[[ TEXT open ]]
Medical Education: A Truer Measure of CME

New programs can tell who "clicks through" and who is learning.
Feb 01, 2005

Stephen Smith
We all have the same lament about continuing medical education—information is being delivered, but no one is sure if it is actually changing physician practice decisions or improving patient health.

To demonstrate their effect, CME programs need a good measurement system—a fast, inexpensive, and reliable means to measure behavioral changes across most CME programs. Unfortunately, this won't happen any time soon. Measuring changes in physician practice, patient care, and patient health is tedious, difficult, and expensive. In the meantime, program developers, grant providers, and educational institutions will continue to rely on the old faithful measures—participation and CME certificates awarded.

And therein lies the problem.

A for Attendance Although CME grant providers and program reviewers typically look at participation counts and CME credits—the only readily available metrics—these measures are less than satisfactory. Participation counts quantify the minimal condition of participation—merely showing up—one that cannot be equated with success, and credits pertain only to the small minority that apply for CME.

What Do Measurement Tell Us?
Participation counts. Live events perform better on this metric than typical online events because counting the number of seats filled is a more stable and meaningful measure than today's typical online counts of participants.

Either way, counting filled seats is similar to giving grades, not on class work, but attendance. The question of interest isn't who's there. It should be: "Who's learning?"
[[ TEXT closed ]]
[[ DATA open ]]
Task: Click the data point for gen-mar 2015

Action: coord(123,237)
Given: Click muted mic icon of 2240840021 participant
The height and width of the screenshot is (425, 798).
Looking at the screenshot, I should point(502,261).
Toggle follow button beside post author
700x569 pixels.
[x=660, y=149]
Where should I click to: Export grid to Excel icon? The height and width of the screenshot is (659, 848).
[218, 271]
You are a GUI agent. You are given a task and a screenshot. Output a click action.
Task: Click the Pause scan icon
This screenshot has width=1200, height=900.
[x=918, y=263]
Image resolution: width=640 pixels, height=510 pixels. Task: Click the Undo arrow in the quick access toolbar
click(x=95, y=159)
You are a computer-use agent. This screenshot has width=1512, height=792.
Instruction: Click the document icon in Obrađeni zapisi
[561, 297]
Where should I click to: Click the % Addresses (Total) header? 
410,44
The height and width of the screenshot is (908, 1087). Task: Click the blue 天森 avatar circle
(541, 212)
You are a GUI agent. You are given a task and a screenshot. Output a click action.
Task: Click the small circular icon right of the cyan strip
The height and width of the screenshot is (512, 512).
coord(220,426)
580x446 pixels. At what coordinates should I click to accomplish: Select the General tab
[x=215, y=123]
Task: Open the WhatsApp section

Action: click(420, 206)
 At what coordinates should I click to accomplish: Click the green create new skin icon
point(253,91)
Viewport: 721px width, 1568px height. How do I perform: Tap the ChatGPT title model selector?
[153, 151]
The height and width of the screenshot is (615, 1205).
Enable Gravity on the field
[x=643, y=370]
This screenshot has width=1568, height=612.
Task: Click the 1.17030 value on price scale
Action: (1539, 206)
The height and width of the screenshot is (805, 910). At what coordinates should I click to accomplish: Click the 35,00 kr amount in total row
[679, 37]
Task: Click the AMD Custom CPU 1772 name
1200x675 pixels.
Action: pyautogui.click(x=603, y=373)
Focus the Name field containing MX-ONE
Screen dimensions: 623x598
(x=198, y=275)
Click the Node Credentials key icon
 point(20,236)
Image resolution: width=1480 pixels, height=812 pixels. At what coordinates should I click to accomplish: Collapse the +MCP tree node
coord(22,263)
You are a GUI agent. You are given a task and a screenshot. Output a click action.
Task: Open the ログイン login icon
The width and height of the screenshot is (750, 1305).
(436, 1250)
[[ DATA closed ]]
- **PROBLEM DESCRIPTION**
Reproduce the passage of the article on continuing medical education between "A for Attendance" and "counts of participants.", inclusive.

- **RESPONSE BELOW**
A for Attendance Although CME grant providers and program reviewers typically look at participation counts and CME credits—the only readily available metrics—these measures are less than satisfactory. Participation counts quantify the minimal condition of participation—merely showing up—one that cannot be equated with success, and credits pertain only to the small minority that apply for CME.

What Do Measurement Tell Us?
Participation counts. Live events perform better on this metric than typical online events because counting the number of seats filled is a more stable and meaningful measure than today's typical online counts of participants.